Saturday, July 2, 2005

A group of the most influential liberal court lobbyists gathered in a high-ceilinged room across the hall from the Senate chamber, within hours of Supreme Court Justice Sandra Day O’Connor’s retirement announcement Friday.

With grave expressions on their faces, the activists stood somberly behind a lectern and one-by-one delivered impassioned pleas that Justice O’Connor be replaced with a jurist who will protect their particular interests.

“This is a watershed moment,” said Ralph G. Neas, president of People for the American Way, noting that this fight will be even more momentous than the one for which they have been preparing for years, the successor to the chief justice.

Most active court watchers were expecting to see the resignation of Chief Justice William H. Rehnquist, an unwavering conservative on the court. With the surprise announcement from Justice O’Connor, often a swing vote on the court, liberal activists such as Mr. Neas rushed from playing offense on replacing a conservative to having to defend a vital vote.

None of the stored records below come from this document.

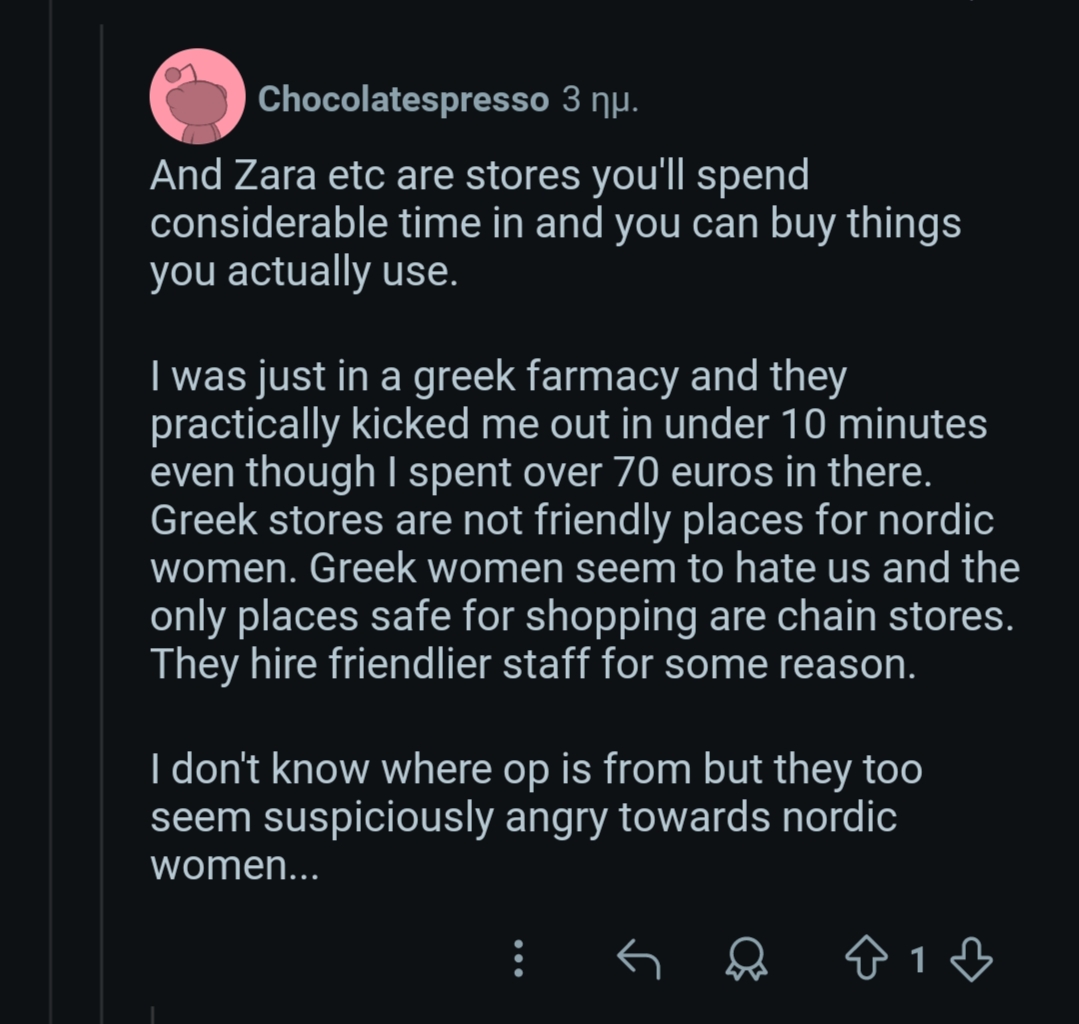
Task: Open the Chocolatespresso user profile link
Action: [403, 100]
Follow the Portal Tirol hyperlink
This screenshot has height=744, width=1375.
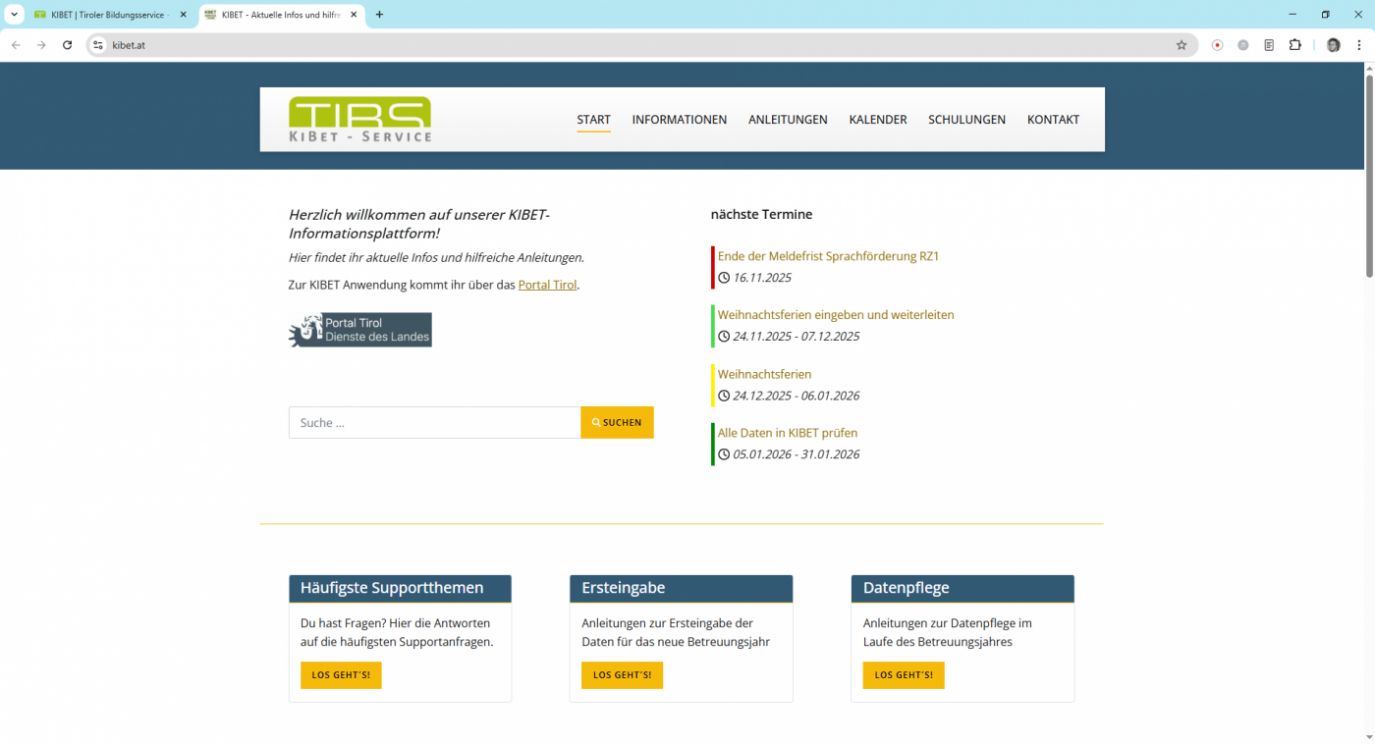pyautogui.click(x=547, y=284)
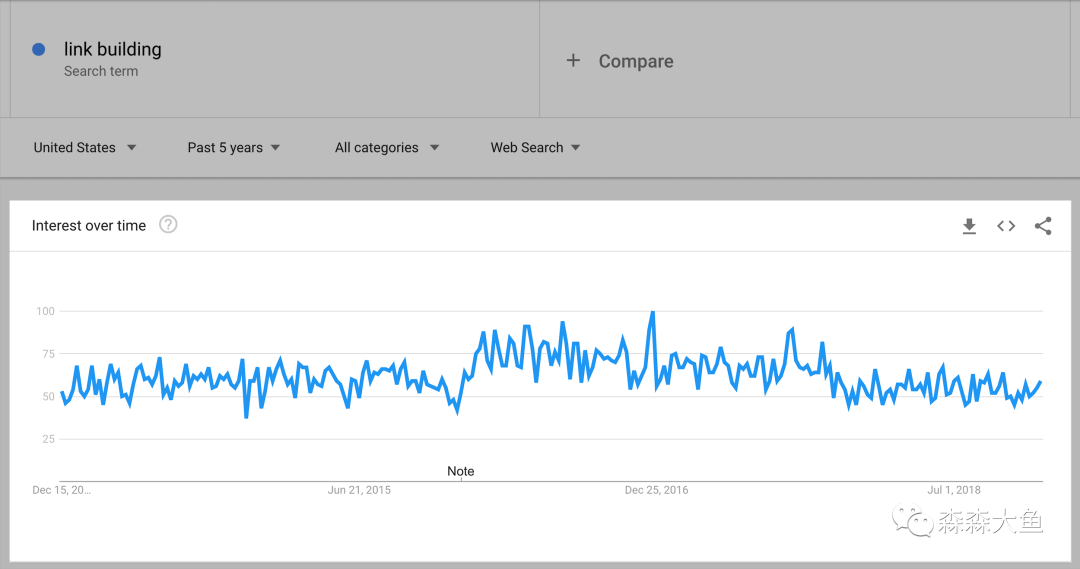1080x569 pixels.
Task: Click the Compare text label
Action: pyautogui.click(x=636, y=61)
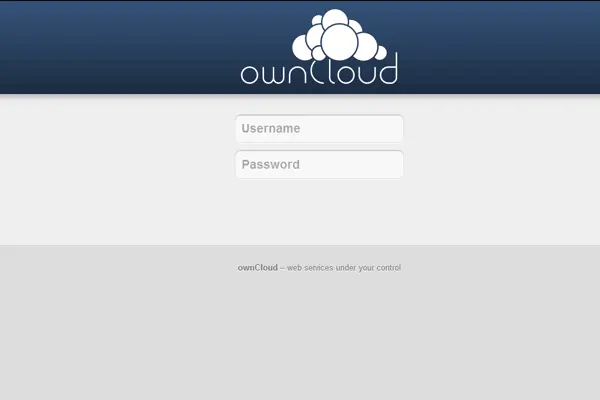This screenshot has height=400, width=600.
Task: Click the small leftmost bubble of the cloud logo
Action: pos(299,46)
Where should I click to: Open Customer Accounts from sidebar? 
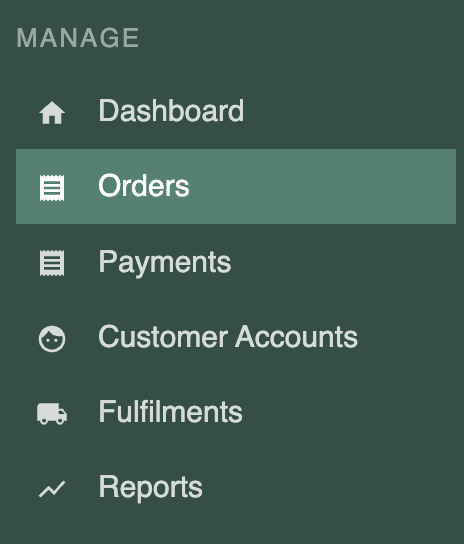click(x=236, y=337)
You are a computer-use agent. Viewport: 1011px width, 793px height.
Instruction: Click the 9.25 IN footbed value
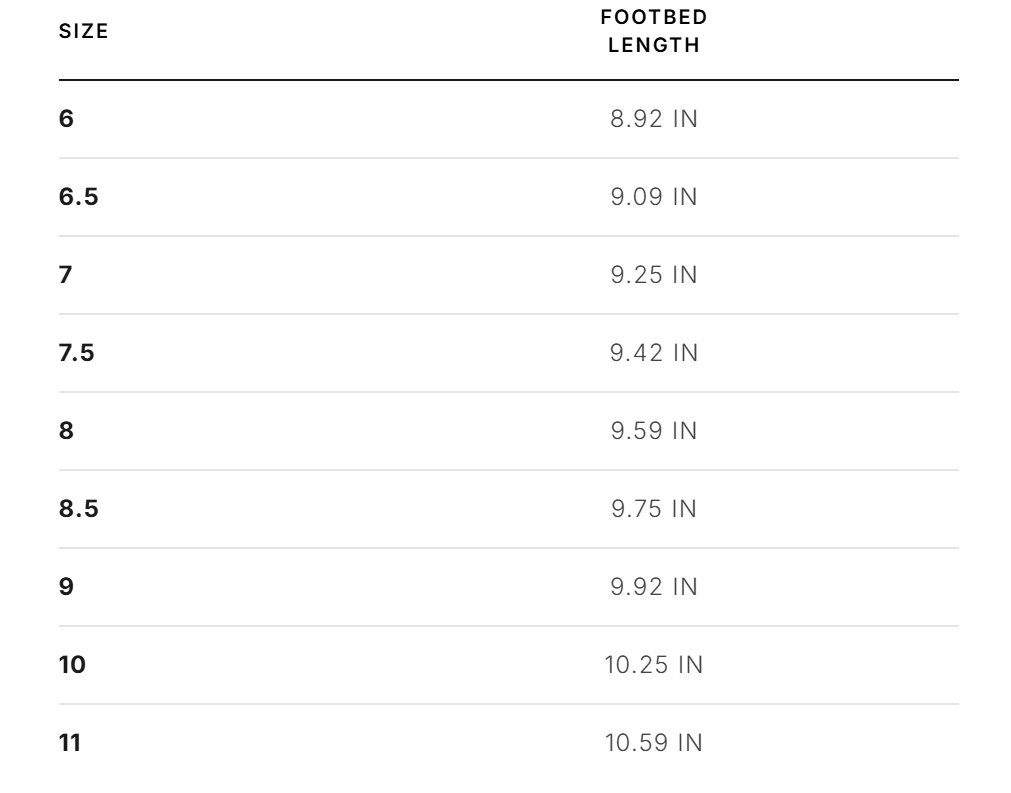[654, 275]
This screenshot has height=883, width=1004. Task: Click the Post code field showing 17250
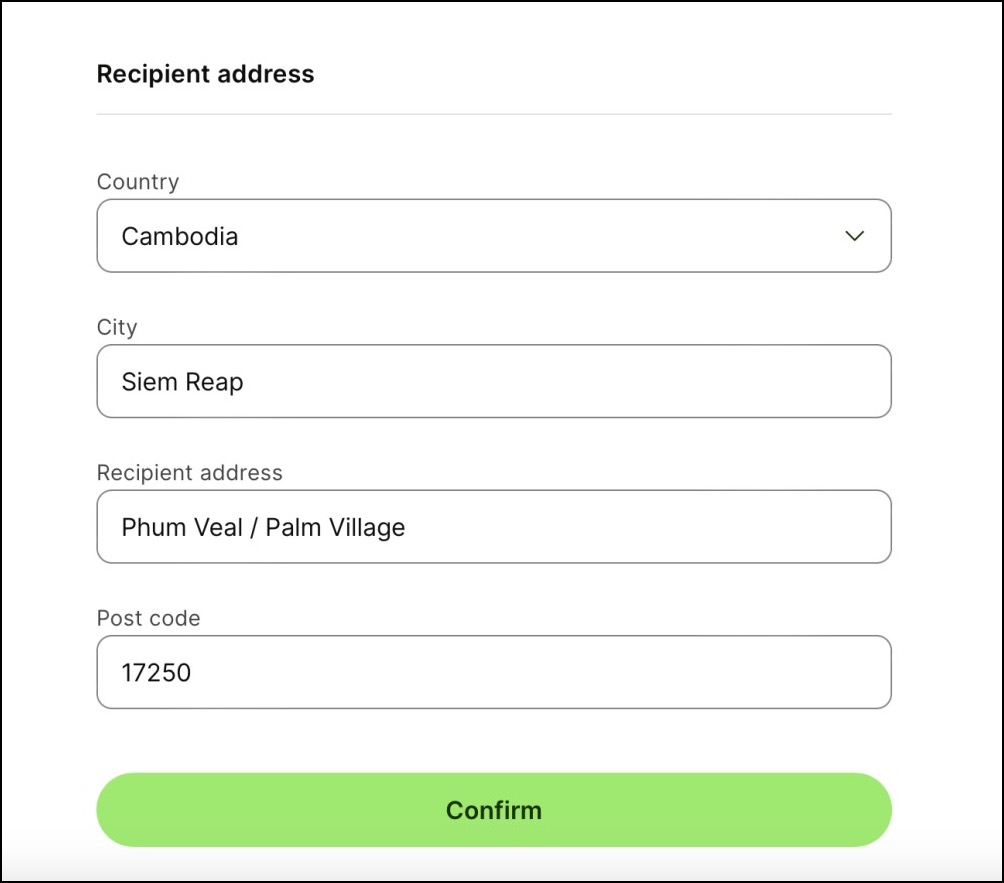click(494, 672)
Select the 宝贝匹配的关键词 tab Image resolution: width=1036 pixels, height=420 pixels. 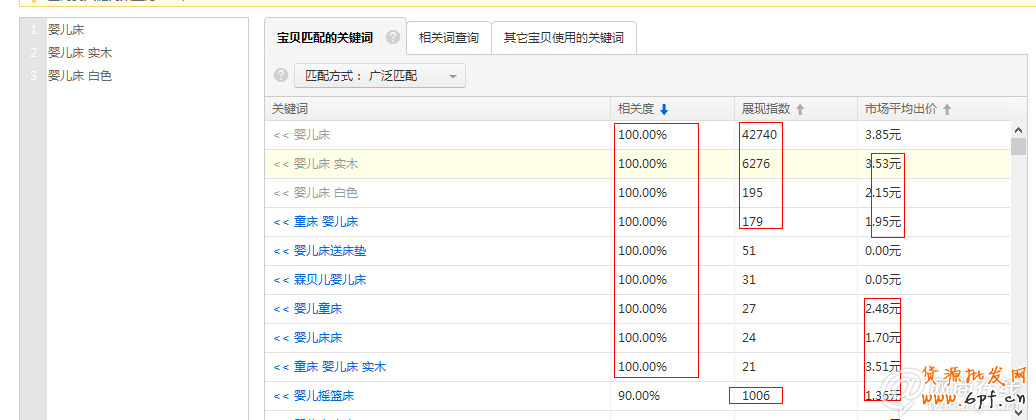(324, 38)
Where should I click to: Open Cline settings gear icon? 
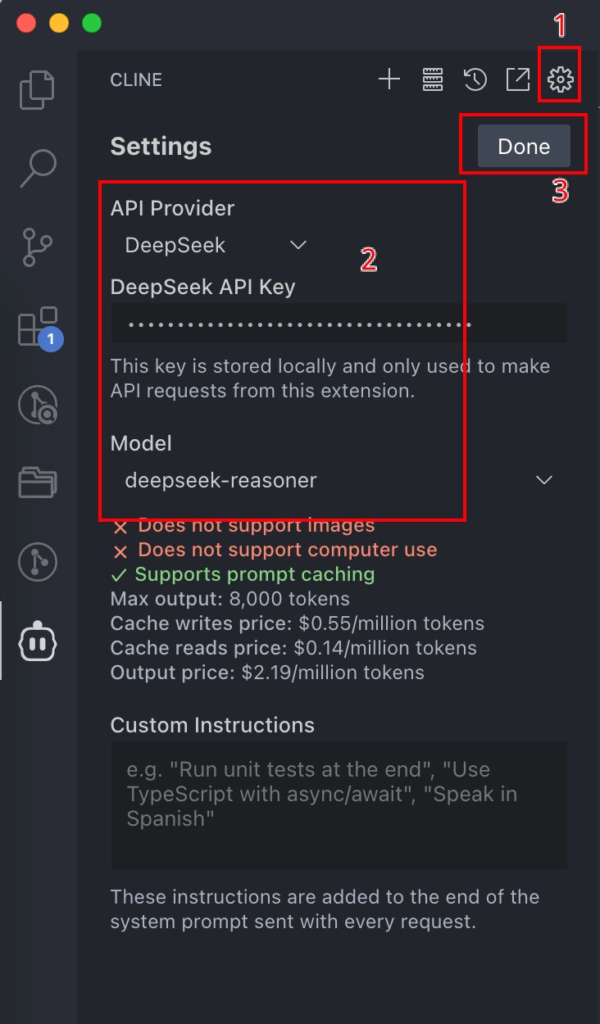coord(560,80)
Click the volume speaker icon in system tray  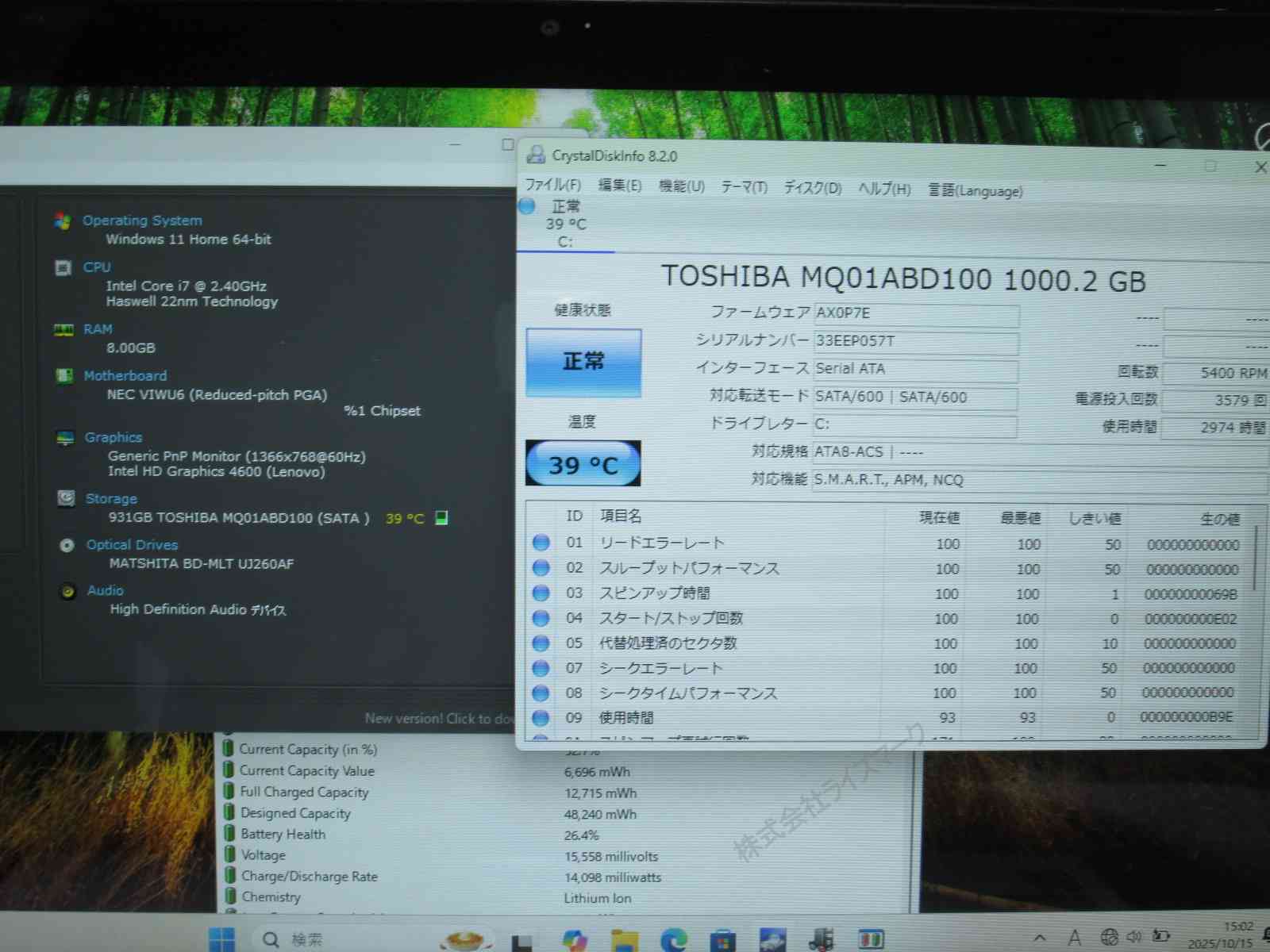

“Over the last 10 years, we have not had a Rehnquist Court; we’ve had an O’Connor Court,” he said, arguing that replacing her with a reliable conservative would be a “constitutional catastrophe.”

Less vocal last week — but every bit as powerful and involved in the judicial-selection process — were conservative activists, some of whom chuckled with delight over their turn of good fortune.

“The game hasn’t changed, but the post-game celebration will be much bigger,” said Manuel Miranda, chairman of the conservative Third Branch Conference. “Drinks will be on me.”

On Friday, many conservatives chose to applaud the service of Justice O’Connor, but to otherwise keep quiet. White House aides and Senate Republicans sent out the word that there should be no public relief that it was Justice O’Connor, rather than Chief Justice Rehnquist, who was retiring.

“Nobody wants to get into gloating here,” said one conservative activist. “We’re all too aware of what’s at stake.”

Activists on both sides of the issue have marshaled thousands of people across the country and raised millions of dollars to wage this battle. About the only thing both sides seem to agree on is that much is at stake.

Karen Pearl, interim president of Planned Parenthood Federation of America, told reporters that “this may be one of the most critical and dangerous moments for the future of women’s reproductive freedom that any of us have seen in our lifetime.”

Few issues carry more voltage on both sides than abortion rights. Ms. Pearl noted the Independence Day weekend and said “there is no freedom more fundamental to our rights than the ability for women to decide whether and when to parent.”

Already, she said, Planned Parenthood has alerted 1 million of its supporters, trained 50,000 local leaders and mobilized more than 170 campus groups to rally against any Supreme Court nominee deemed weak on supporting reproductive rights.

The issue is no less important to conservative activists, who are expecting President Bush to nominate someone who is unapologetically opposed to abortion rights.

“The president has the historic opportunity to keep faith with the promise he has repeated numerous times, which is to name justices who are like Justices Antonin Scalia and Clarence Thomas,” said Jan LaRue, chief counsel for Concerned Women of America.

Many conservatives opposed to abortion have made clear that they would not, for instance, be satisfied with the nomination of Attorney General Alberto Gonzales. Mr. Gonzales is often discussed as a possibility for the high court, but has written opinions conservatives say give adolescents too much leeway to get abortions without notifying their parents.

But abortion won’t be the only issue in the upcoming Supreme Court fight.

Justice O’Connor “served as a moderate voice of reason on the court,” said Nancy Zirkin, deputy director of the Leadership Conference on Civil Rights. “She played a pivotal role in protecting the right and liberty of all Americans in cases involving affirmative action, human rights, religious freedom, criminal justice and the rights of women — including reproductive health — people with disabilities, gays, lesbians and many other communities whose rights are often jeopardized.”

She begged Mr. Bush to follow the “shining example of President Reagan” in naming Justice O’Connor’s successor. Mr. Reagan also nominated U. S. Court of Appeals Judge Robert H. Bork for the District of Columbia Circuit, a staunch conservative, to the Supreme Court in 1987, but his nomination was ultimately rejected by the Senate.